GIL came within a chip-shot of its record high in September
Gildan Activewear Inc. (NYSE:GIL) is a manufacturer of everyday basic apparel which markets its products in North America, Europe, Asia Pacific, and Latin America, under a portfolio of company-owned brands. Gildan's products include activewear, underwear, socks, hosiery, and legwear sold to a broad range of customers, including wholesale distributors, screenprinters or embellishers, and retailers. This afternoon, GIL is trading up 3.2% at $36.63.
Gildan stock has increased about 64% in price year-over-year and is up 81% since bottoming at a sharp nine-year low of $20.15 in October 2020. Additionally, shares of GIL have grown 30% year-to-date but are currently down 9% from its Sept. 3, 52-week high of $40.27. Gildan Activewear also offers a forward dividend of $0.62 and a dividend yield of 1.74%.
Moreover, Gildan Activewear has yet to fully recover from the COVID-19 pandemic’s effects on the top-line, despite the bottom-line figures returning stronger than before.

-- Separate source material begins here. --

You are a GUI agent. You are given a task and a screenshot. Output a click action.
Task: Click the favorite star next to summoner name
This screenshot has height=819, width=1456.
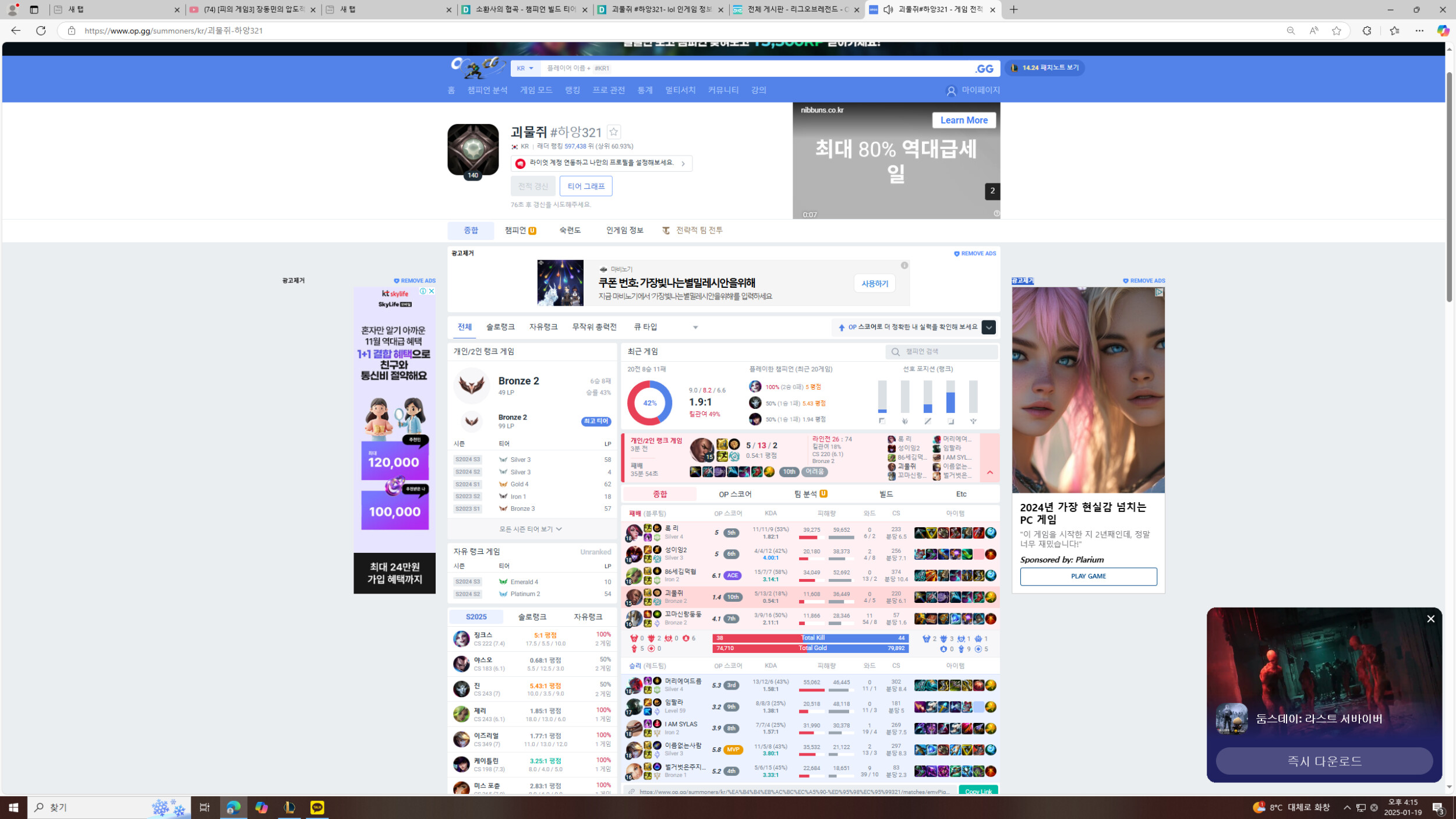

Overall, GIL potential as a recovery play over the next two years. Although Gildan stock's current price-earnings ratio of 19.17 is somewhat high for an apparel manufacturer, GIL has a solid forward price-earnings ratio of 14.66, meaning the apparel company is also expected to have a significant increase in earnings.
Analysts are leaning bullish toward the security. Specifically, 11 of the 12 covering brokerage firms boast a "buy" or "strong buy" recommendation. This could suggest GIL is overdue for a round of downgrades.